═════ Materials provided ═════

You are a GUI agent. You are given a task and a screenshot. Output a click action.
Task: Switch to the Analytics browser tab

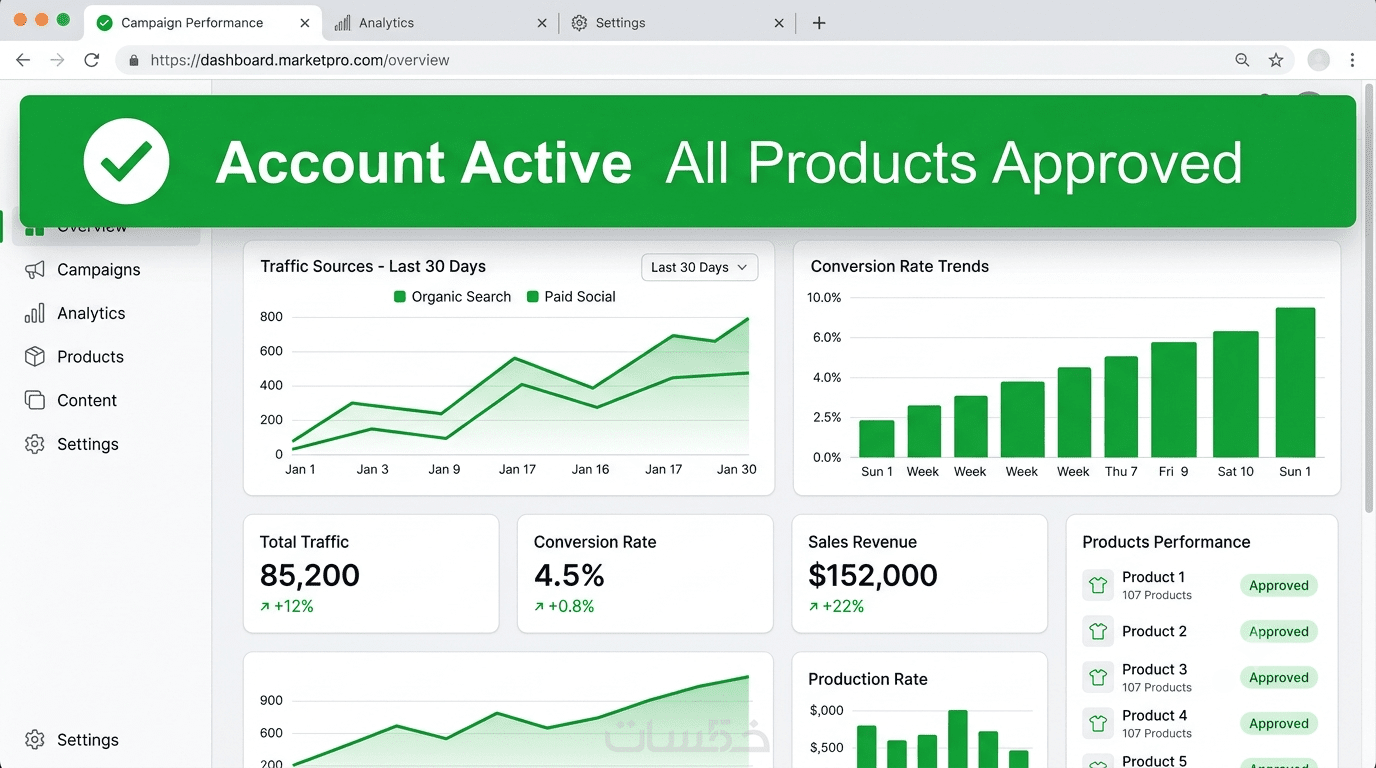coord(442,22)
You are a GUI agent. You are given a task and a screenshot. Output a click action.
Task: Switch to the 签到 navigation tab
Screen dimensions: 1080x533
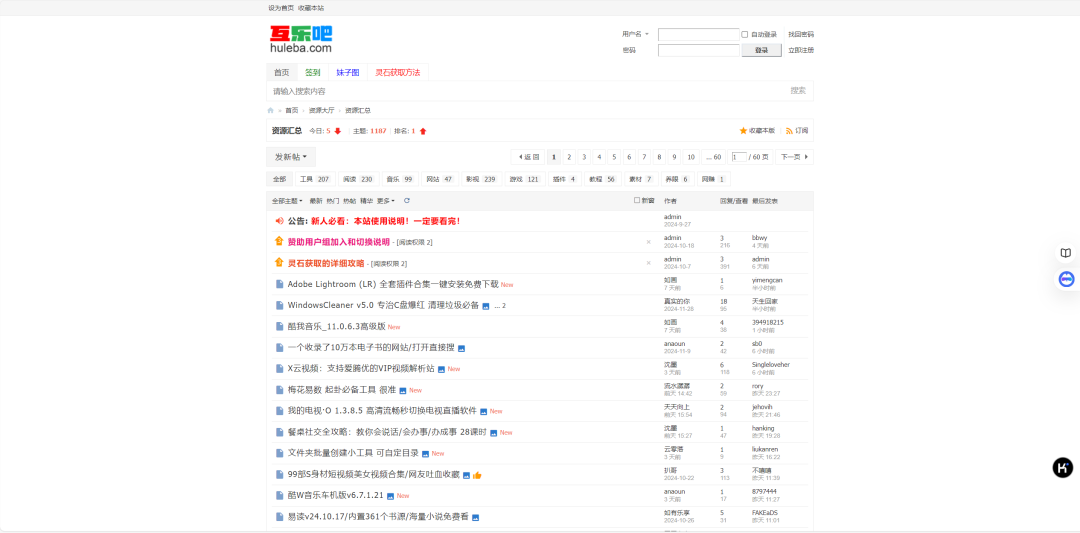click(x=313, y=72)
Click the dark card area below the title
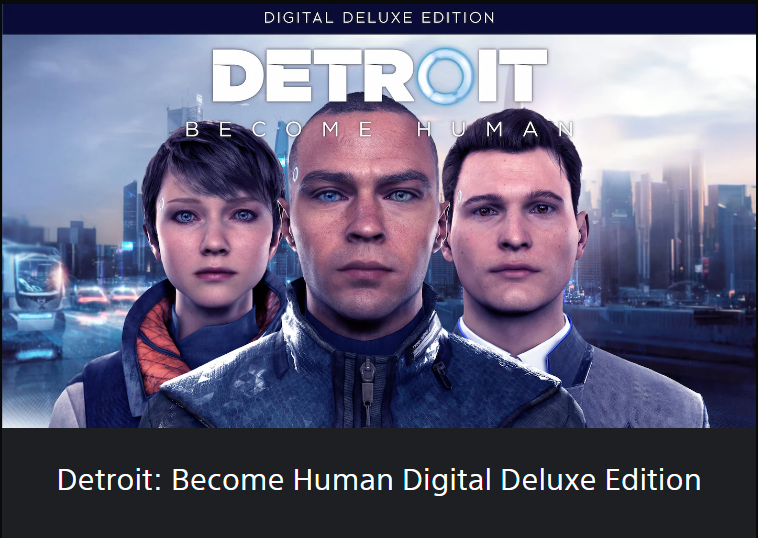This screenshot has height=538, width=758. coord(379,518)
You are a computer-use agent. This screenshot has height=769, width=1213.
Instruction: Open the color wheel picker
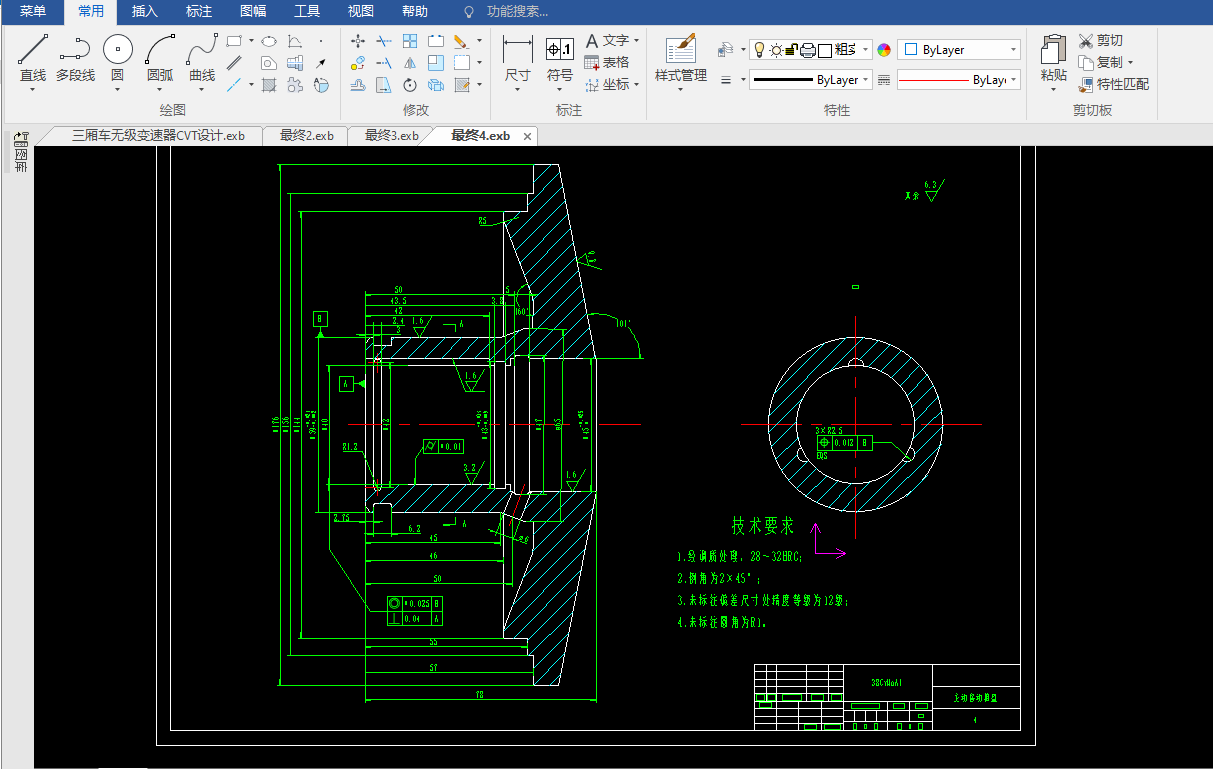coord(884,50)
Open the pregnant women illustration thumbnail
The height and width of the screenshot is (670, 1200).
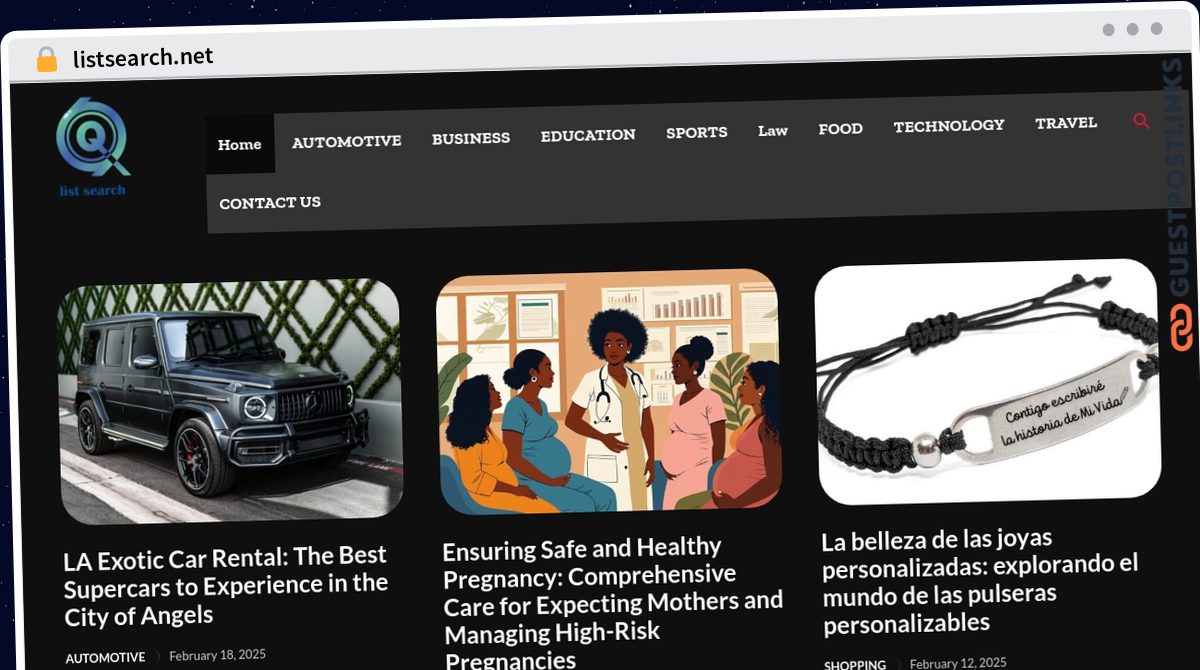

═════

From the line containing "You are a computer-use" through the last line of the entries, copy each line exactly and only those, skipping all pictures.

Answer below:
You are a computer-use agent. This screenshot has height=769, width=1213.
Instruction: Open the color wheel picker
coord(884,50)
Open the pregnant women illustration thumbnail
The height and width of the screenshot is (670, 1200).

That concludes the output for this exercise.